I have not yet got to the crucifixion, I have read it over so many times.

I should love dearly to read it aloud to my friends, some of whom are seriously inclined; it is so good, and I am sure that they have never heard it, it fits their case exactly, and we should enjoy it so much together, - but I instinctively despair of getting their ears. They soon show, by signs not to be mistaken, that it is inexpressibly wearisome to them. I do not mean to imply that I am any better than my neighbors; for, alas! I know that I am only as good, though I love better books than they.

It is remarkable that, notwithstanding the universal favor with which the New Testament is outwardly received, and even the bigotry with which it is defended, there is no hospitality shown to, there is no appreciation of, the order of truth with which it deals. I know of no book that has so few readers. There is none so truly strange, and heretical, and unpopular. To Christians, no less than Greeks and Jews, it is foolishness and a stumbling-block. There are, indeed, severe things in it which no man should read aloud more than once. - "Seek first the kingdom of heaven." - "Lay not up for yourselves treasures on earth." - "If thou wilt be perfect, go and sell that thou hast, and give to the poor, and thou shalt have treasure in heaven." - "For what is a man profited, if he shall gain the whole world, and lose his own soul? or what shall a man give in exchange for his soul?" - Think of this, Yankees! - "Verily, I say unto you, if ye have faith as a grain of mustard seed, ye shall say unto this mountain, Remove hence to yonder place; and it shall remove; and nothing shall be impossible unto you." - Think of repeating these things to a New England audience! thirdly, fourthly, fifteenthly, till there are three barrels of sermons! Who, without cant, can read them aloud? Who, without cant, can hear them, and not go out of the meeting-house? They never _were_ read, they never _were_ heard. Let but one of these sentences be rightly read, from any pulpit in the land, and there would not be left one stone of that meeting-house upon another.

#### Material shown:
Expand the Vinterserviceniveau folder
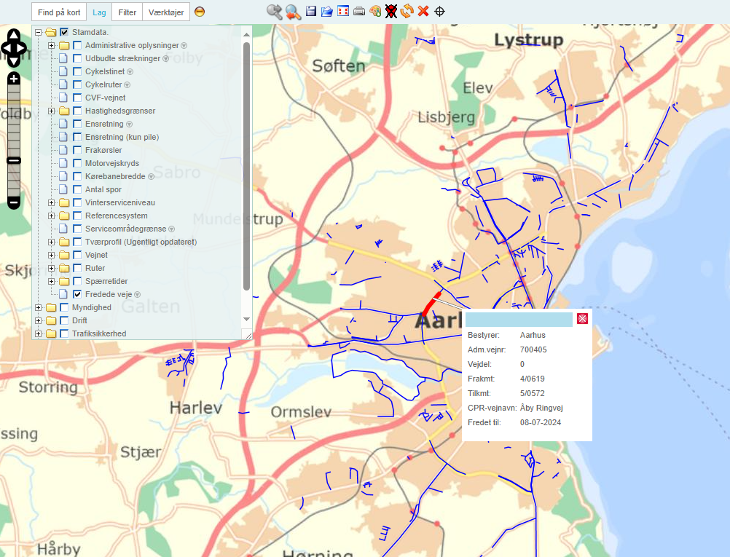 click(x=52, y=202)
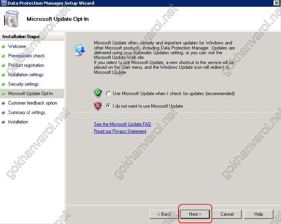Select I do not want to use Microsoft Update
This screenshot has height=224, width=281.
coord(109,106)
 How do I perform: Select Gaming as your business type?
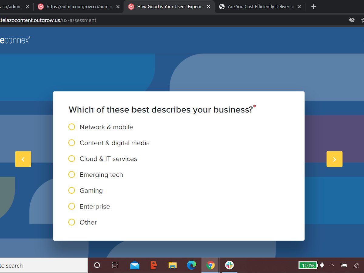pos(72,190)
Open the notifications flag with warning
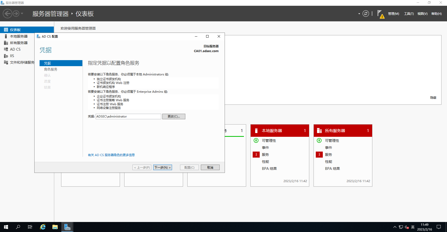The width and height of the screenshot is (447, 232). 380,14
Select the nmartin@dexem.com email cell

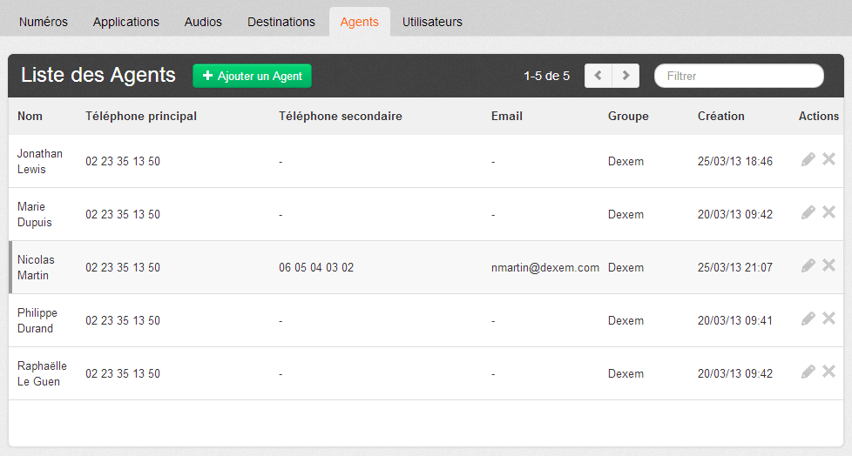click(x=545, y=268)
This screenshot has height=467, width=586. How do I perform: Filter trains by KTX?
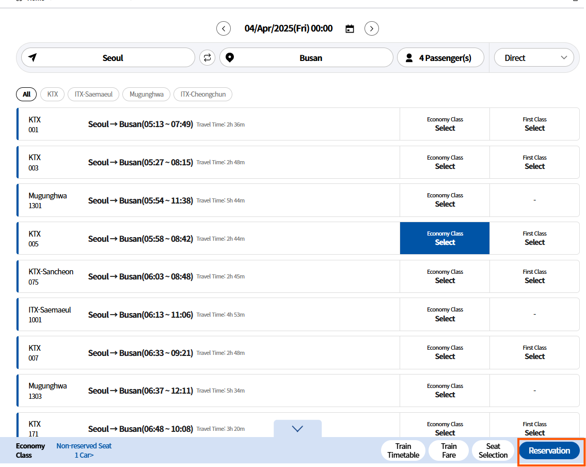(52, 94)
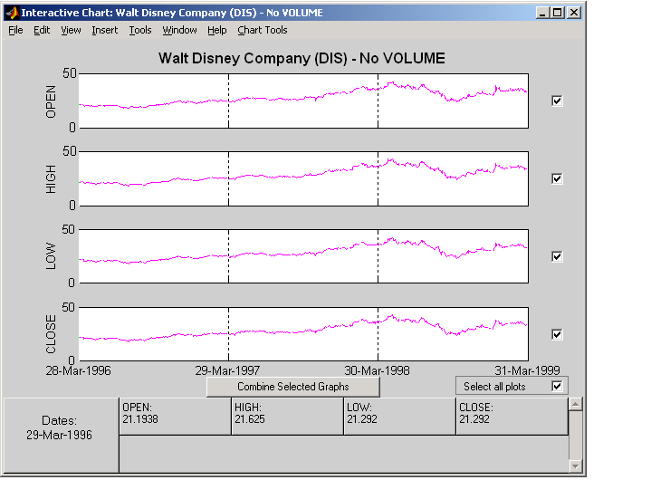The width and height of the screenshot is (670, 480).
Task: Click the data panel scroll down arrow
Action: 574,465
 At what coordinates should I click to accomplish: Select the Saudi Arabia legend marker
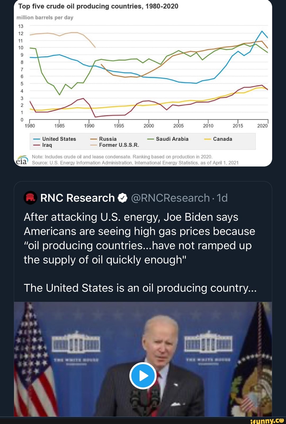150,139
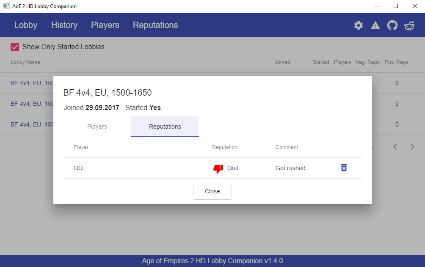Click the warning triangle icon
Viewport: 425px width, 267px height.
pos(375,25)
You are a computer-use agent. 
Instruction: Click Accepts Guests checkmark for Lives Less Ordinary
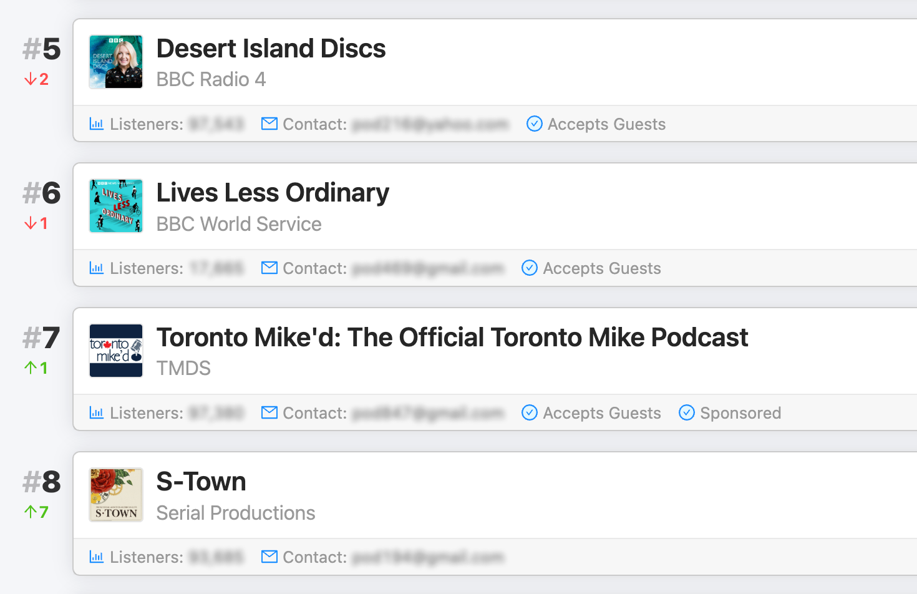pyautogui.click(x=530, y=268)
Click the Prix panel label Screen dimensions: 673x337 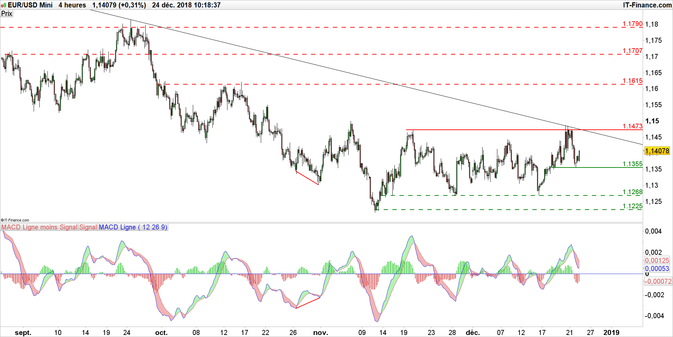pos(7,13)
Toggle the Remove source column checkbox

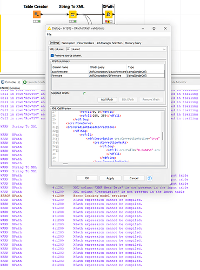[52, 56]
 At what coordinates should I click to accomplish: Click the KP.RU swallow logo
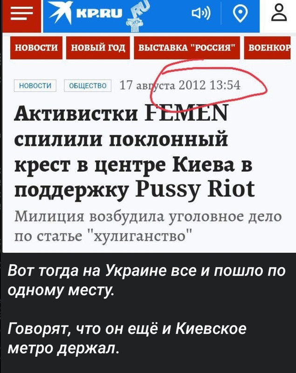click(61, 13)
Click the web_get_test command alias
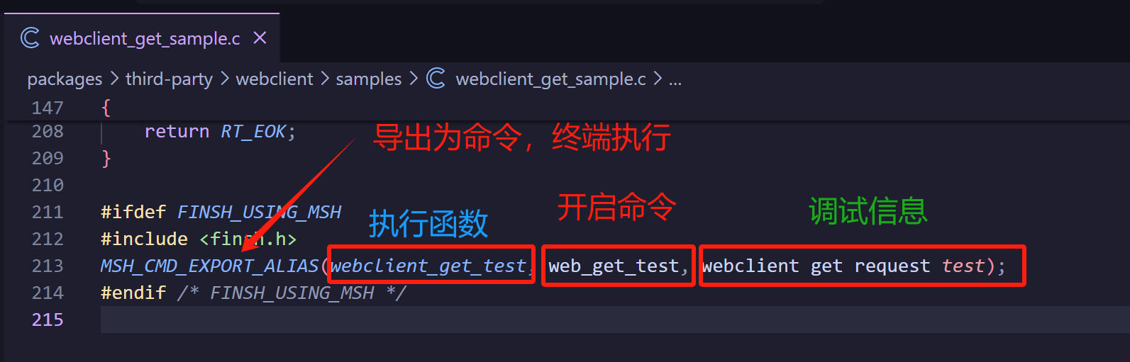Image resolution: width=1130 pixels, height=362 pixels. click(x=614, y=266)
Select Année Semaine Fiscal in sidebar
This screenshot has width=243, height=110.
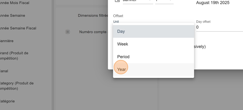(18, 28)
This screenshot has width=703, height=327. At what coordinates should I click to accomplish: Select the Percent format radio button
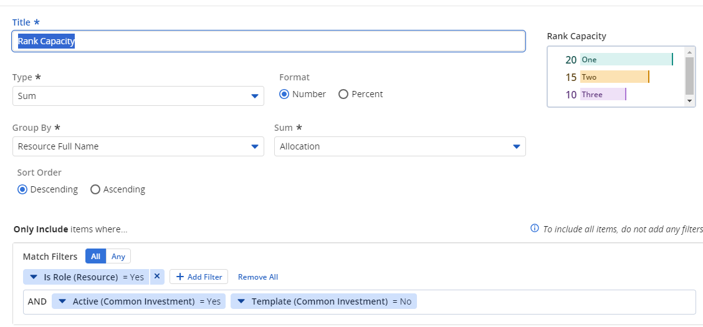click(x=343, y=94)
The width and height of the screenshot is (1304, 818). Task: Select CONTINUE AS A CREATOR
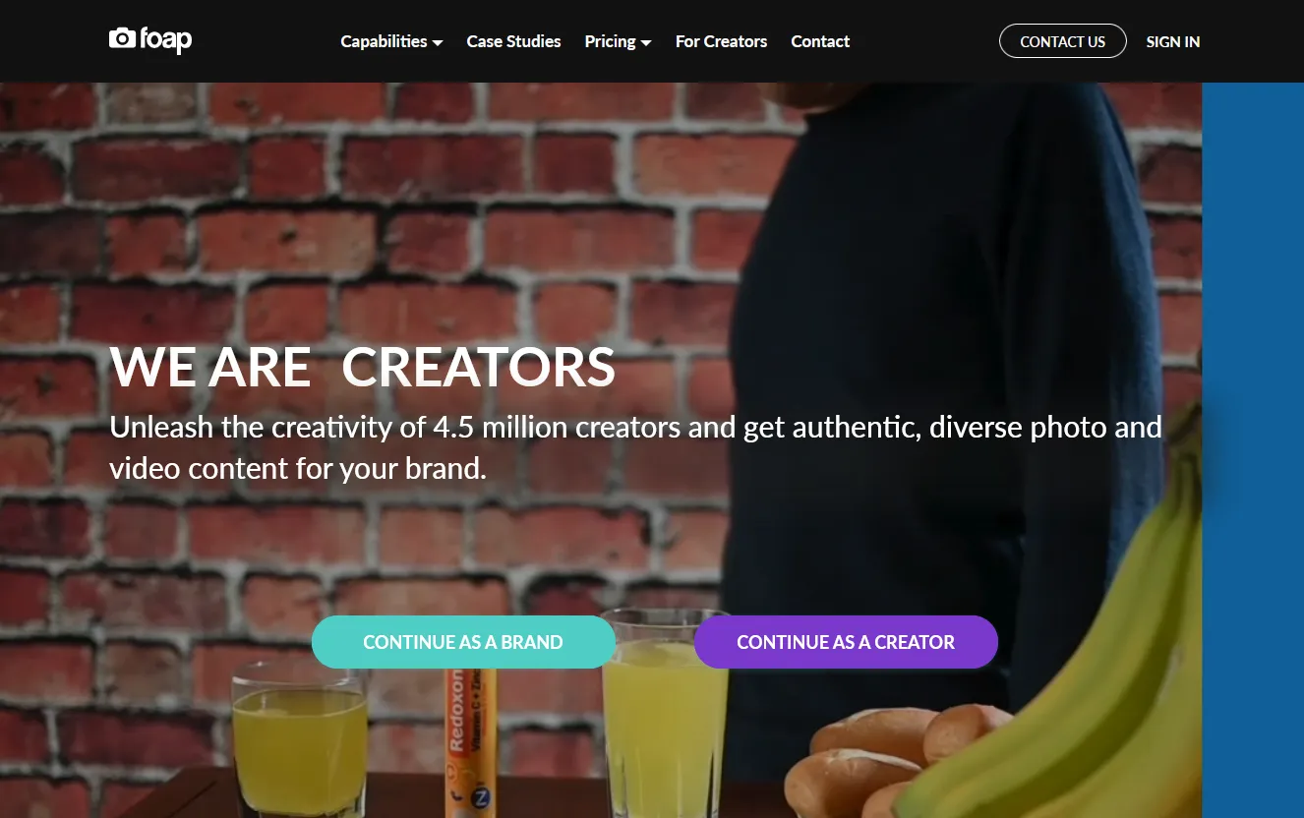pos(846,642)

#### Activities:
[a] In the passage on the New Testament, what part has the writer not yet reached despite reading the book over many times?
[b] Please repeat the part of the passage on the New Testament that opens with the words containing "I should love" and closes with "books than they.".

#### Numbered responses:
[a] The crucifixion.

[b]
I should love dearly to read it aloud to my friends, some of whom are seriously inclined; it is so good, and I am sure that they have never heard it, it fits their case exactly, and we should enjoy it so much together, - but I instinctively despair of getting their ears. They soon show, by signs not to be mistaken, that it is inexpressibly wearisome to them. I do not mean to imply that I am any better than my neighbors; for, alas! I know that I am only as good, though I love better books than they.